I stood in front of what remains of the Little Red House, just the size of a normal house, with six small rooms inside. I wondered which room she died in. At the back of the house, I could see what the guides warned me I would see: tiny white fragments of bone littering the ground – a result of Eva’s body, and the bodies of others murdered in the Little Red House, being burnt in the open air. I searched for a stone, and – as is common Jewish custom – placed it on the gravestone that has since been placed there in memory of those who died at the Little Red House.

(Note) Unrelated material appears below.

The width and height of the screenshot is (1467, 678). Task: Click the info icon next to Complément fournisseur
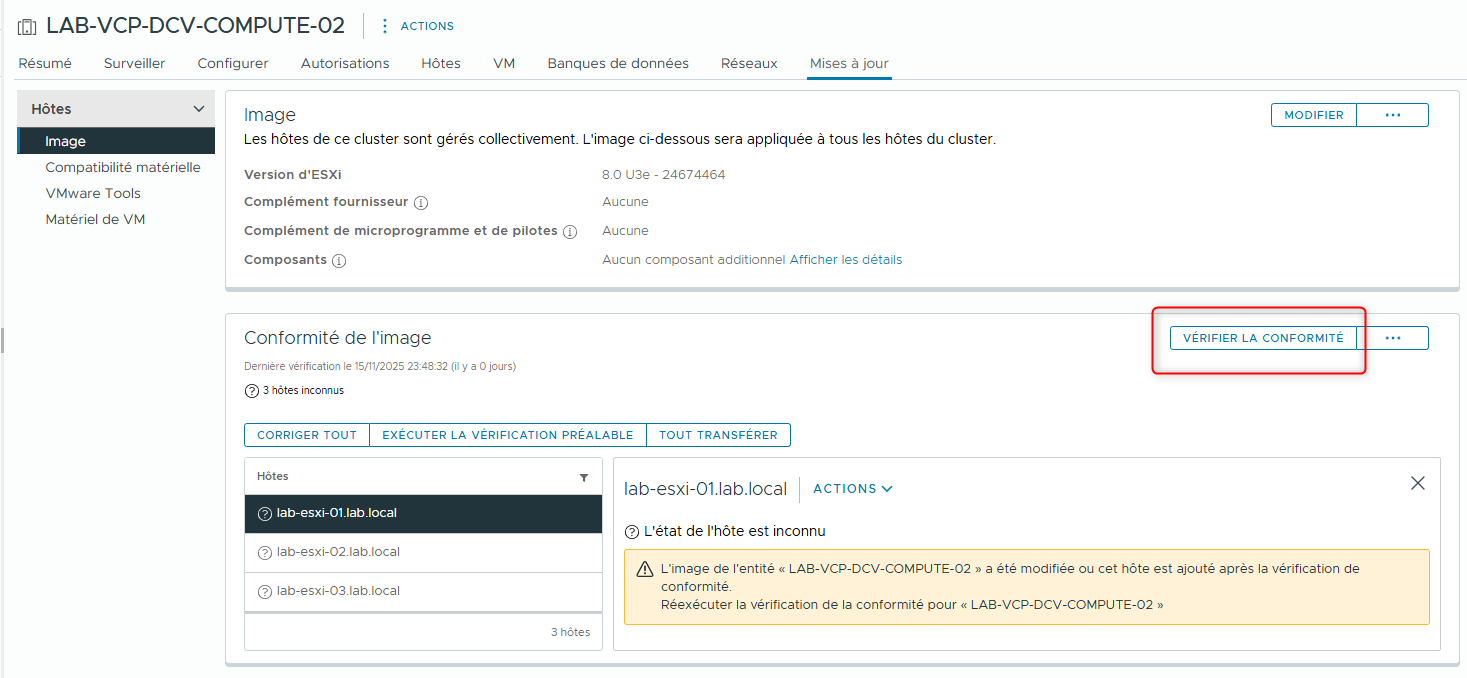(x=419, y=202)
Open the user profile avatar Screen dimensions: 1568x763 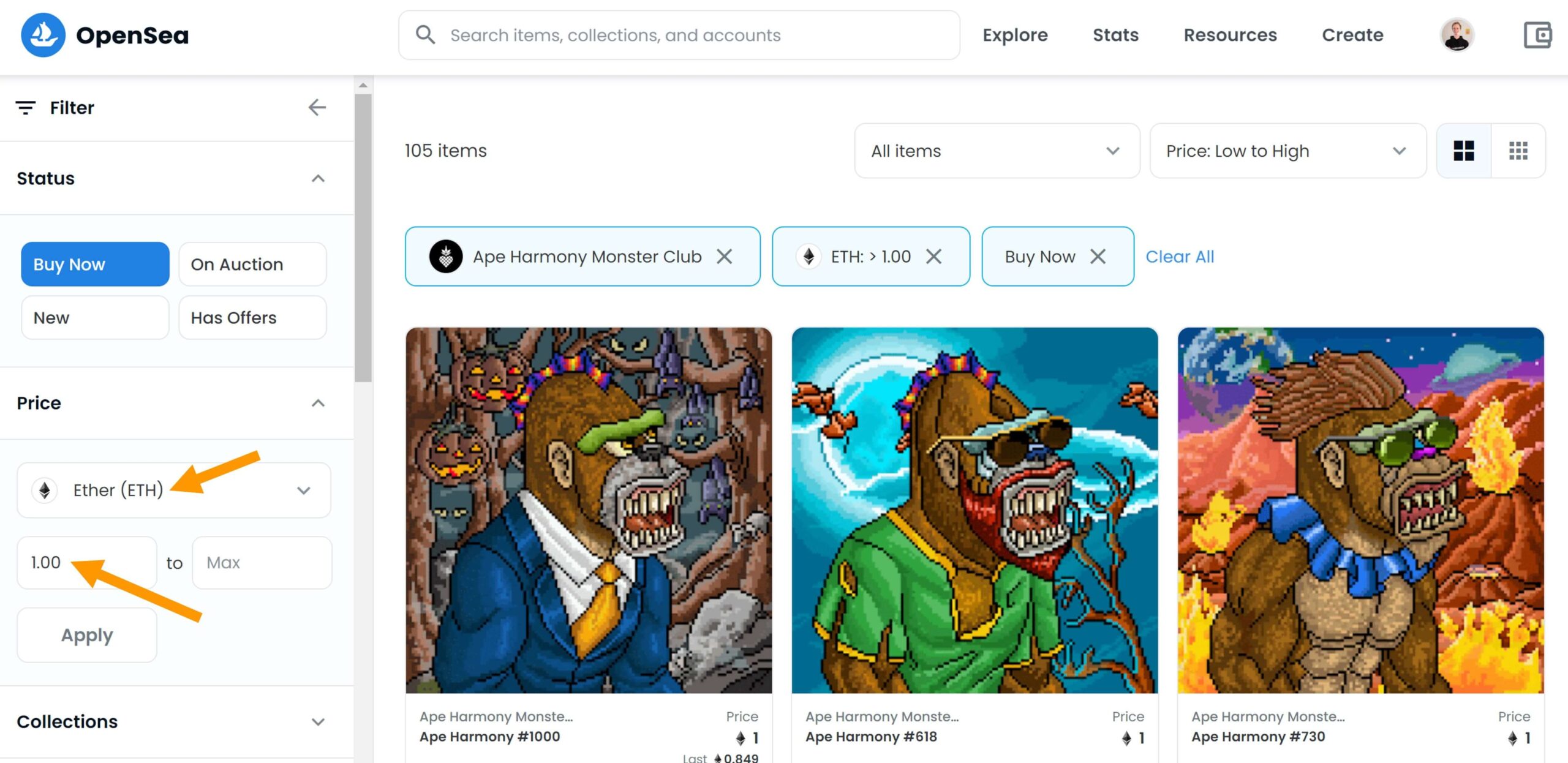point(1457,35)

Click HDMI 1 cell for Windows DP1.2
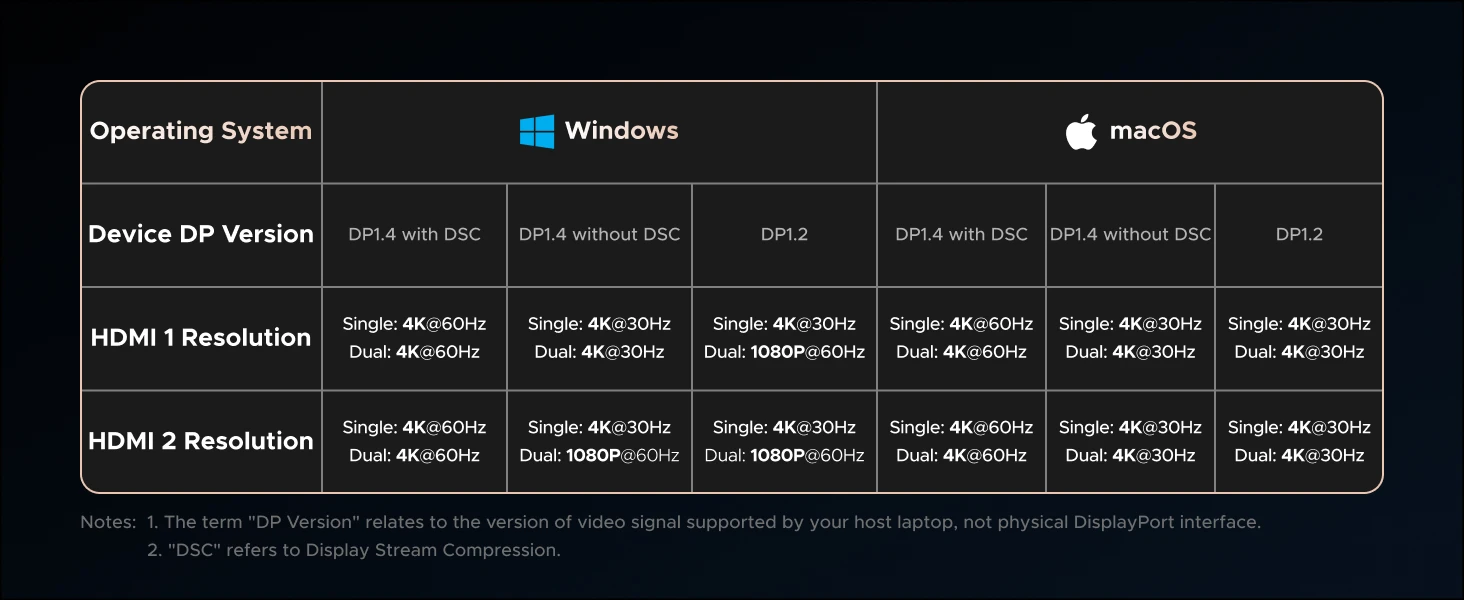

Learning lessons from the Holocaust
Eva was murdered because of her race and her religion, and because she had nowhere safe to go. She wasn’t murdered by exceptional people. She was murdered by regular, everyday people. People who, before the war, were teachers, or postal workers, or greengrocers, or civil servants. People who went home to their spouses and children each evening when their work was done.
The British Government knew what was happening at Auschwitz-Birkenau 18 months before Eva was murdered. They received detailed reports from Polish intelligence in 1941. In the preceding years, they had refused entry to Britain to Eva and her daughter, my grandmother, because Britain was ‘too full’.
Many people say the Holocaust is a lesson from history. Is it one that we’ve learned? How many genocides have taken place since the 1940s while the international community shrugged its shoulders? How many people fleeing race-based persecution have been denied sanctuary in nearby nations? Aren’t anti-Semitism and other forms of racism still alive and kicking in society today?
The Holocaust may seem like a lifetime ago – and it is – but we should never fall into the trap of believing it is no longer relevant to the world in which we live today. It is the lessons from the Holocaust that inspire my work to make a difference by challenging injustice and speaking up on behalf of those whose voices are not always heard.